Although botanists and ornithologists frequently direct their attention toward the effects of seabird guano on island vegetation communities (Anderson and Polis 1999; Sánchez-Piñero and Polis 2000; Ellis 2005), few studies have addressed the loss of nesting habitat that results from these vegetation changes. Seabird colonies supply nutrient-rich guano and biological materials to islands that typically have few outside nutrient sources (Polis and Hurd 1996; McMaster 2005; Wait et al. 2005). By elevating levels of nutrients, seabirds can alter vegetation, although the effect (positive or negative) varies by plant species (Wainright et al. 1998; Rajakaruna et al. 2009). Seabirds also disperse many agents, including plant seeds (Gillham 1956) and pollutants (Blais et al. 2005; Evenset et al. 2007), that can affect the composition and spatial distribution of island vegetation communities (Ellis 2005).

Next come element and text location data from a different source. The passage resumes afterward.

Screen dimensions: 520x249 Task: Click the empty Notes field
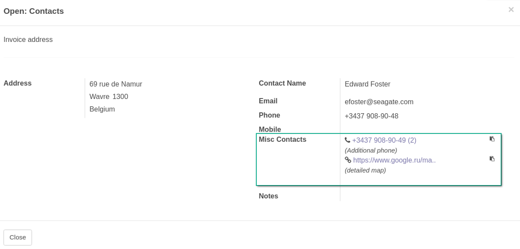click(x=414, y=196)
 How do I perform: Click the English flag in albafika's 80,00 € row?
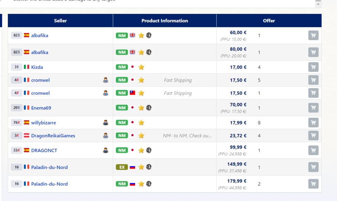coord(132,52)
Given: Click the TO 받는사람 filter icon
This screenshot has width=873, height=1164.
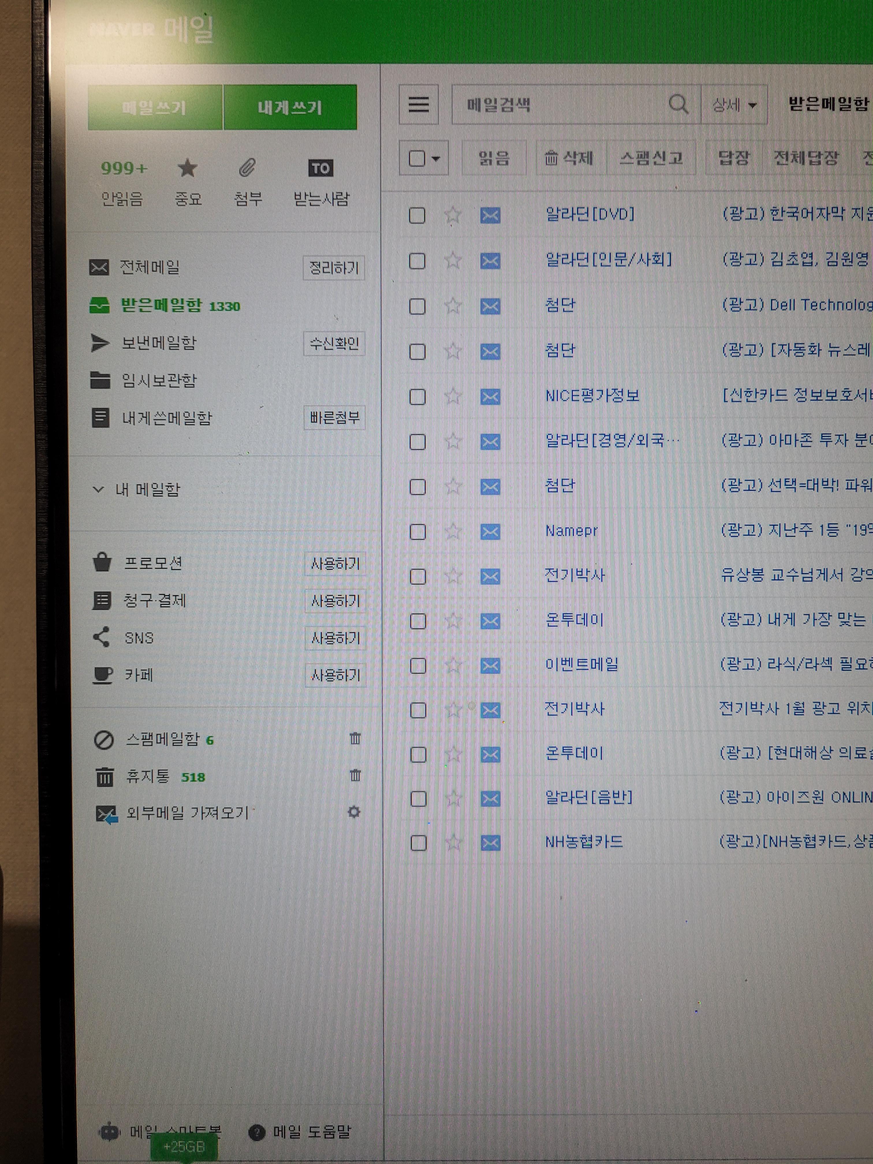Looking at the screenshot, I should (x=320, y=168).
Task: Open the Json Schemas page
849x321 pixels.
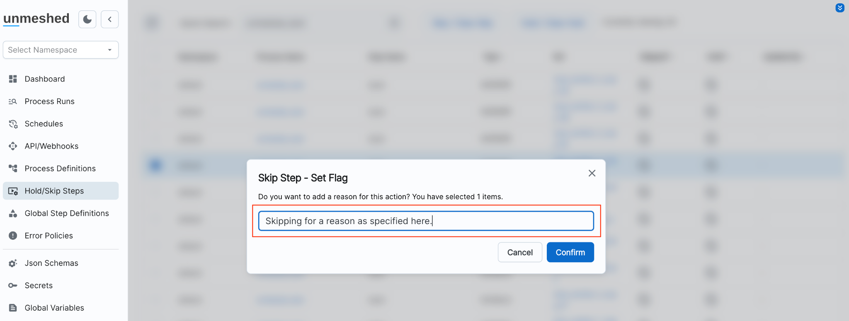Action: [51, 263]
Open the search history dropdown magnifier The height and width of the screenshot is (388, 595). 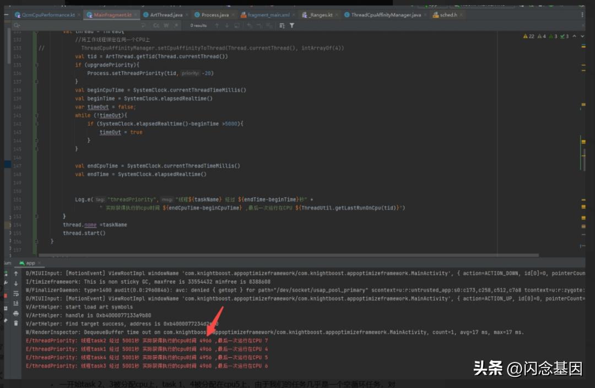click(17, 25)

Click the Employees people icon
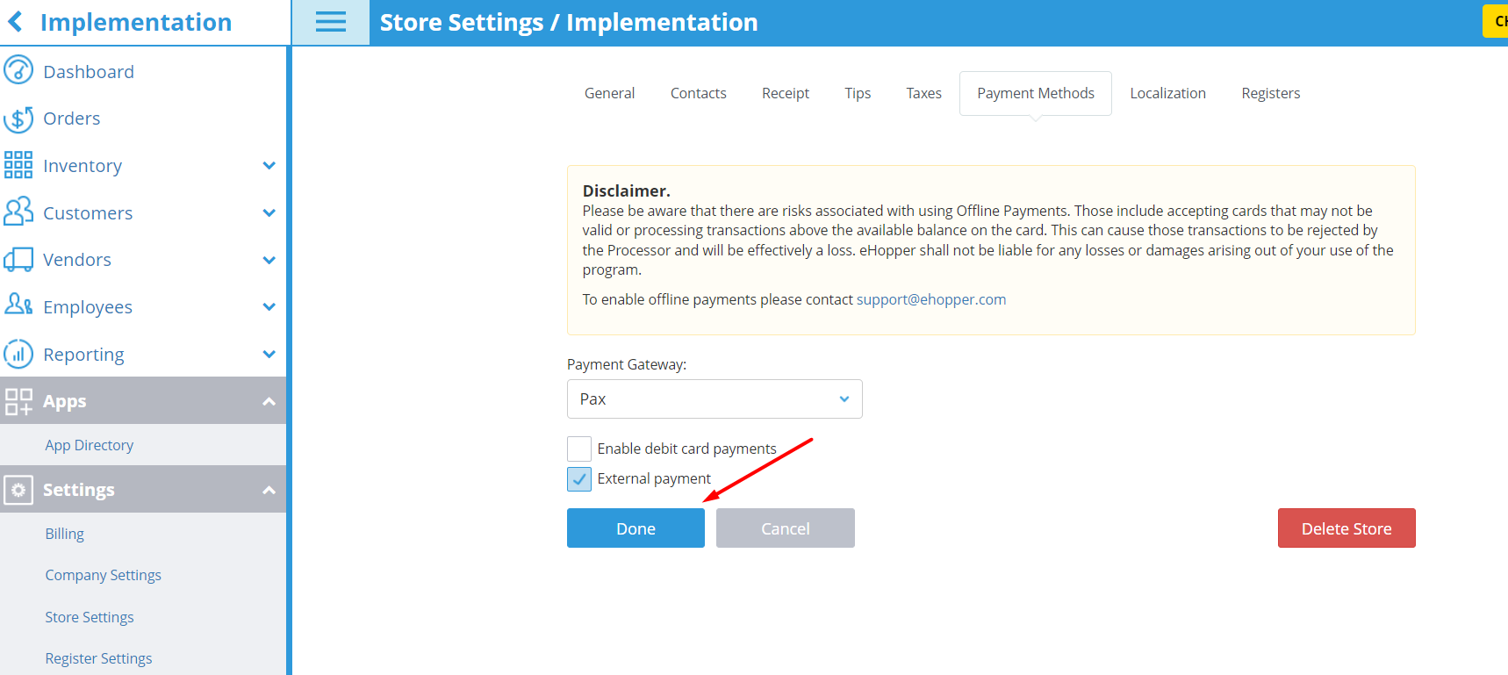(x=18, y=305)
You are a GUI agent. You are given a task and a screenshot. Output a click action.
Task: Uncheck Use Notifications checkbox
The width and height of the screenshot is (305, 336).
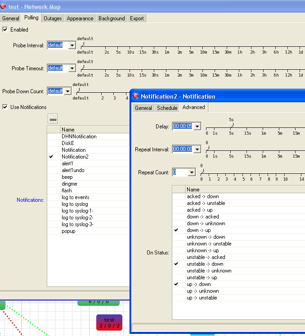pyautogui.click(x=5, y=107)
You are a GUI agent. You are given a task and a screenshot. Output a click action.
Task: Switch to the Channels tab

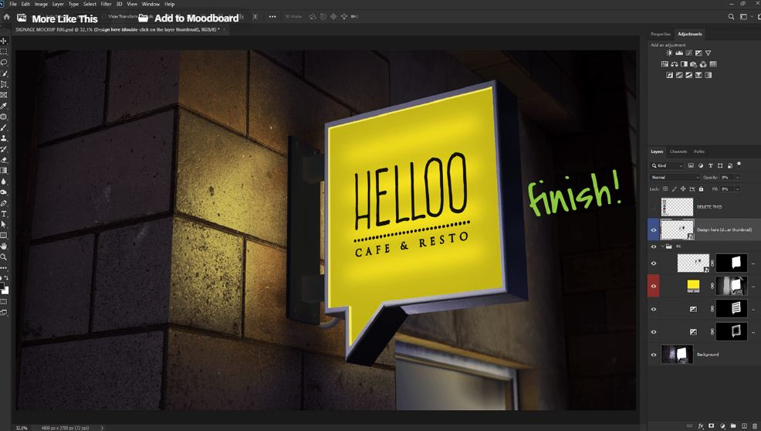coord(678,151)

Vegetative cover limits breeding habitat for many ground-nesting tern species (Severinghaus 1982; Houde 1983; Saliva and Burger 1989; Ramos and del Nevo 1995). Common Terns (Sterna hirundo) prefer to nest on open ground with ∼ 10–40% vegetation cover (Blokpoel et al. 1978; Burger and Gochfeld 1991; Nisbet 2002). However, most islands in the Gulf of Maine available for nesting seabirds have central grassy meadows surrounded by open rock, with thin margins of rock-vegetation interface (Conkling 1999). Thus, most protected habitat is not suitable for Common Tern nesting, and breeding populations of this species are concentrated on a small number of islands managed for nesting seabirds (Kress et al. 1983; Anderson and Devlin 1999).
As numbers of breeding seabirds on managed islands increased in recent years, tall, dense vegetation has overgrown former nesting areas, making these habitats increasingly unsuitable (Austin 1934; Conkling 1999). Curbing the spread of vegetation on these islands may improve habitat suitability for Common Terns. However, traditional weed management methods, such as mowing, herbicide application and soil sterilization, are generally difficult to apply to island seabird colonies due to difficulties of equipment transport, concerns surrounding the effects of chemical treatments on terrestrial and marine systems (Relyea 2005), and the high level of disturbance required to conduct vegetation control measures while nesting birds are present (Kress and Hall 2004).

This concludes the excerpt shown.